Hayatımız boyunca başımıza musallat olmasını istemediğimiz varlıklardır üç harfliler. Gençlik evresini tamamlayamamış her bireyin vazgeçilmezidirler. Genellikle gelecekleri tarihler bellidir ve herkes bu tarihe kadar üç harflilerden en az etkilenmenin yollarını ararlar. Bu sebeple veliler yüklü meblağları gözden çıkarıp çocuklarını hocalara götürürler.
Bu hocalar gençlere bir sürü kitap verirler ki akıllarına bir şeyler takılırsa hemen bu kitaplara baksınlar. Bu kitaplar öğrencilerin her şeyidir ve yanlarından hiç ayırmazlar.
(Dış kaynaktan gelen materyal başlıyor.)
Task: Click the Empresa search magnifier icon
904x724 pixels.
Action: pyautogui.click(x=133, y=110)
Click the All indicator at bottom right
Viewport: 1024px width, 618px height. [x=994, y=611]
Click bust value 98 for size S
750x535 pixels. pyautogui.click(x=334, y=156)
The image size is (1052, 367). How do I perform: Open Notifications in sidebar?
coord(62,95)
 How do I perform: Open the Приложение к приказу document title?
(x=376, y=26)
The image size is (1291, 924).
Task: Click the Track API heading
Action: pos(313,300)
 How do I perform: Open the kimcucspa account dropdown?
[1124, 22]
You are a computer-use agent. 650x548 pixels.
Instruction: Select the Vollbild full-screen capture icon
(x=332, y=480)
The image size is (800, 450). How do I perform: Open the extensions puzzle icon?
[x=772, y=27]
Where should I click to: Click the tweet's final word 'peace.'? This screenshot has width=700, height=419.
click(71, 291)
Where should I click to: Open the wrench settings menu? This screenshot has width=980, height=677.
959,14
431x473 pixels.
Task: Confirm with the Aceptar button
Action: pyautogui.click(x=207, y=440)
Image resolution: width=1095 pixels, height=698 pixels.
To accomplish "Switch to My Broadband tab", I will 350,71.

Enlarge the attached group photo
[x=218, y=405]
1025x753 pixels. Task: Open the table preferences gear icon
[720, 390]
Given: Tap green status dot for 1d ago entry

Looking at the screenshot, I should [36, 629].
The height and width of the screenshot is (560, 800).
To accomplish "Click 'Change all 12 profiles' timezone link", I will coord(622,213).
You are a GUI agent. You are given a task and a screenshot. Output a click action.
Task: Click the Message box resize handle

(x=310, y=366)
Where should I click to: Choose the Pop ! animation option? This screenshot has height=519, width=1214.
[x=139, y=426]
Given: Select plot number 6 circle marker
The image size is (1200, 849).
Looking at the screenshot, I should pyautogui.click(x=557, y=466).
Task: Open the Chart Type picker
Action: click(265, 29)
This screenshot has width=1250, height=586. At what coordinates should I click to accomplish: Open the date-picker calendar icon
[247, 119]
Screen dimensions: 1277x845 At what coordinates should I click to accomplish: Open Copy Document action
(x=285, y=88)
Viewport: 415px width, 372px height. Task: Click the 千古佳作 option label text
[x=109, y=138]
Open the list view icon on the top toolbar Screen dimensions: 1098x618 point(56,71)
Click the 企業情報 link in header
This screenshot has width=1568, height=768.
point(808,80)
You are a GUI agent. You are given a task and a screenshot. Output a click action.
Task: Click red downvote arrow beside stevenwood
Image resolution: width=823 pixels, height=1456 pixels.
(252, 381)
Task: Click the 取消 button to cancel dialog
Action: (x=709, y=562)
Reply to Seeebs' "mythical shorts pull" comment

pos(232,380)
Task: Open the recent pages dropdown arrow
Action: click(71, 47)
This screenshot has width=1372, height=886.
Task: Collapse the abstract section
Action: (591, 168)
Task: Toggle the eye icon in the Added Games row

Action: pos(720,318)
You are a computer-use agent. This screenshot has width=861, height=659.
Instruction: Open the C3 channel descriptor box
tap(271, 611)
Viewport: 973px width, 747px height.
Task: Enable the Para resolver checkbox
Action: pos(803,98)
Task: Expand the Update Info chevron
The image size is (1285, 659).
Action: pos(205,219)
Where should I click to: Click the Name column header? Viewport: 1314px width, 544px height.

Üç harfilerin birçok çeşidi vardır. Her üç harflinin mesul olduğu yaş grubu farklıdır. Ve her birinin etkisi de farklıdır. Bu vatandaşlardan korunmak için uzun bir zaman dilimi varken saldırıya geçtikleri süre birkaç saatle kısıtlıdır ve ‘mağdur’un tek koruması bir şişe su ve üç adet şekerdir.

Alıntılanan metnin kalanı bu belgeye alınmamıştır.